Uniform probability models appear in many real situations. Schools use random selection for class jobs, tournament pairings, or raffle prizes. Scientists use random sampling when they want to make fair choices in experiments. Game designers rely on probability to test whether a board game or digital game feels balanced and fair.
Surveys also use random selection. If every student in a school has an equal chance of being chosen for a survey, then a uniform model describes the selection process. The probability that one specific student is chosen is small, but every student has the same chance.
Professional sports analysts use probability models all the time. They estimate the chance of a team winning, a player making a shot, or a strategy paying off, even though the exact result of a single play can still be unpredictable.
Probability is also useful in quality testing. If one item is selected at random from a batch and each item is equally likely to be chosen, the selection follows a uniform model. Engineers and manufacturers use this kind of random selection to check product quality fairly.

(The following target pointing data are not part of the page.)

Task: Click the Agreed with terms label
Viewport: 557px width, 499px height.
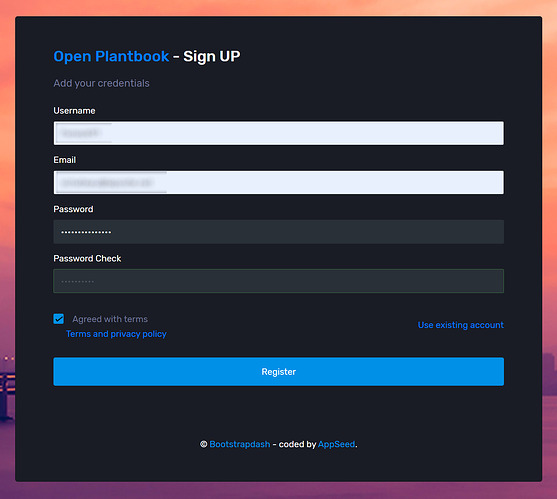Action: (x=110, y=319)
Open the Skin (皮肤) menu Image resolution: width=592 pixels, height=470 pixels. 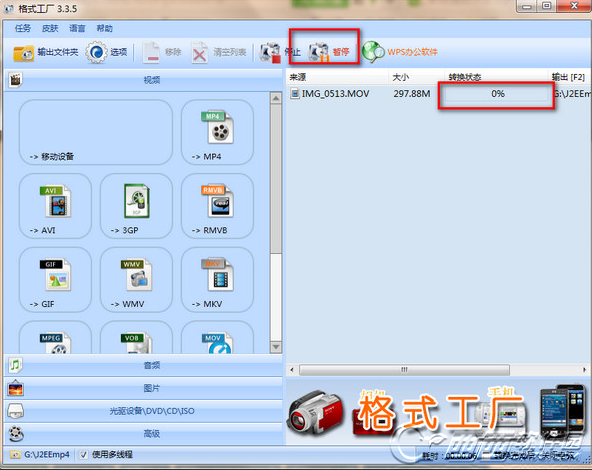[x=50, y=28]
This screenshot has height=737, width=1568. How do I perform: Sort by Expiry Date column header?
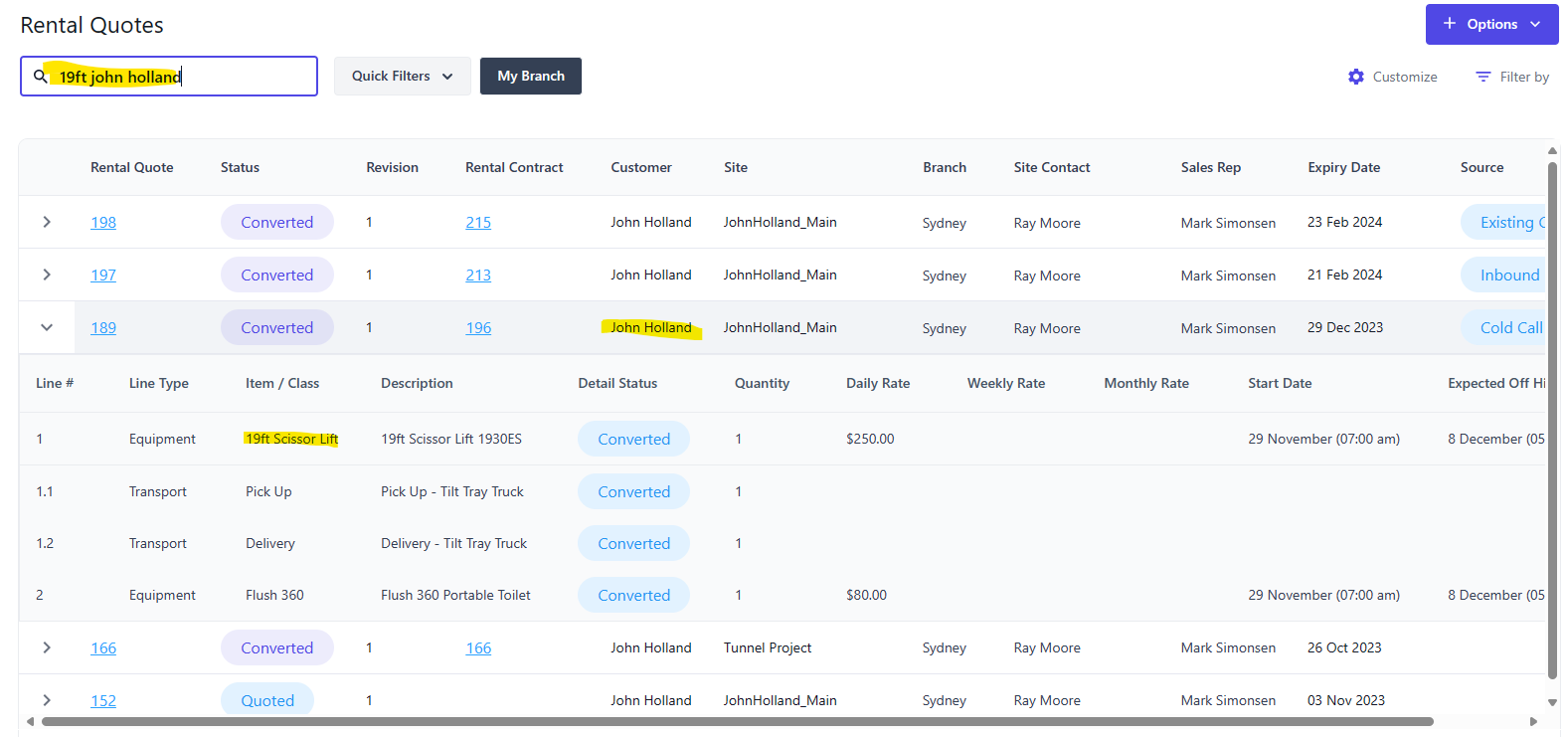(1343, 167)
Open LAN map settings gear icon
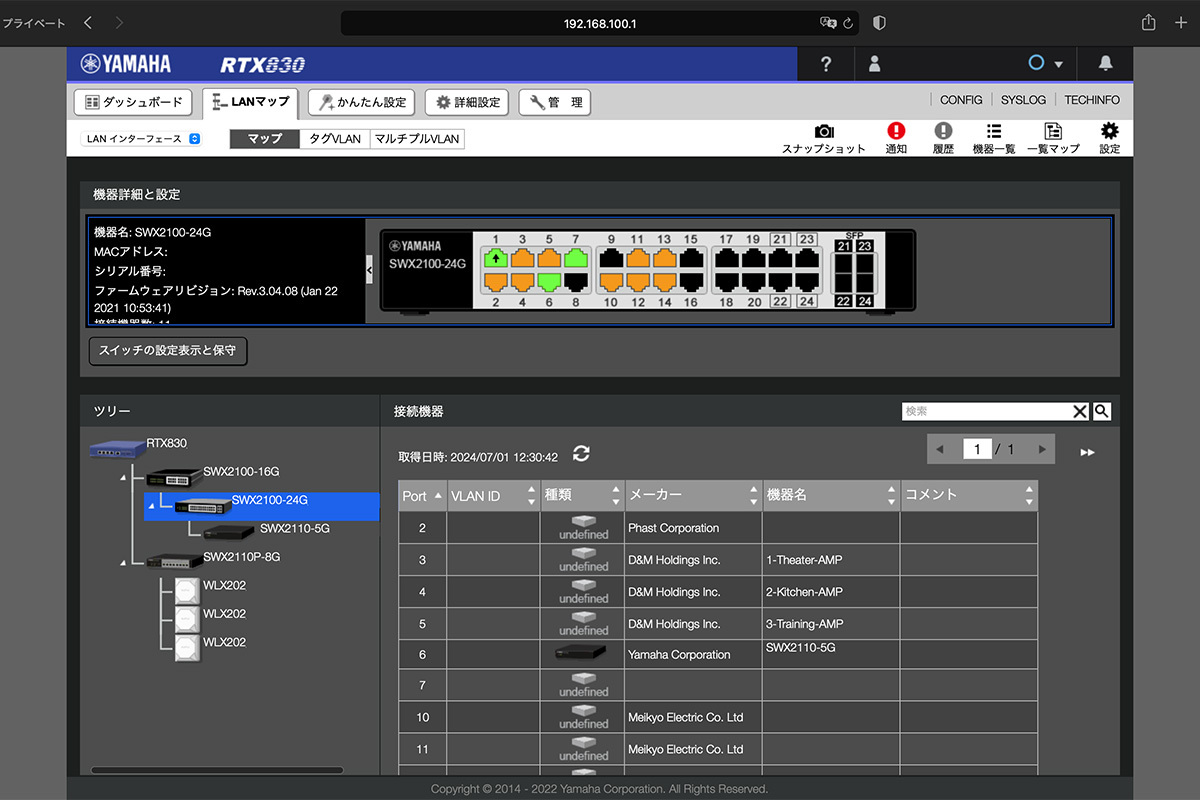1200x800 pixels. point(1109,132)
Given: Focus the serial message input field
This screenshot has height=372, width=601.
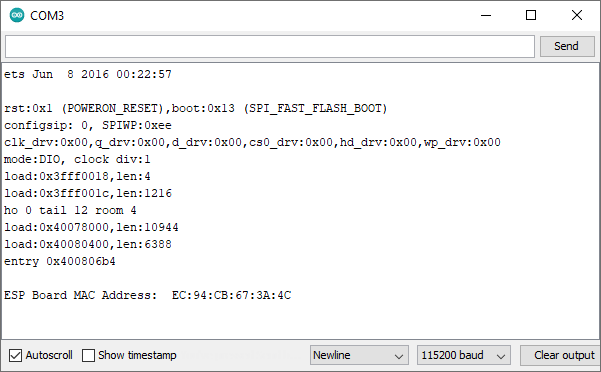Looking at the screenshot, I should 269,47.
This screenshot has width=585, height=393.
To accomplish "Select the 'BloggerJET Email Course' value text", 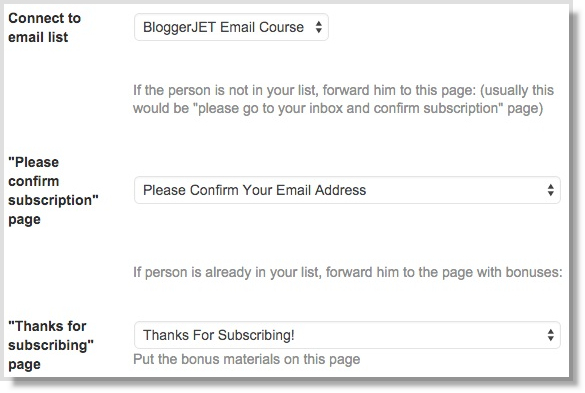I will click(223, 27).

One common mistake is assuming outcomes are equally likely when they are not. For example, if a spinner has one large section and three small sections, you should not assign each section probability \(\dfrac{1}{4}\). Equal-looking labels do not matter; equal-sized sections do.
Another mistake is mixing up an outcome with an event. "Jane is selected" is one outcome. "A girl is selected" may include several outcomes. The event's probability depends on how many favorable outcomes it contains.
A third mistake is using the wrong total number of outcomes. If there are \(15\) students in a class, you must divide by \(15\), not by the number of girls or boys alone unless that is the full sample space.
Careful probability work always asks three questions: What are all the possible outcomes? Are they equally likely? Which outcomes are favorable for the event? If you can answer those three questions clearly, you can usually build the right model and find the correct probability.
"Probability is not about predicting one exact result. It is about describing how likely results are in a fair chance process."
That is why probability can feel surprising. A fair process does not guarantee a perfectly balanced short-term pattern. It guarantees that the model gives the correct chances over many trials.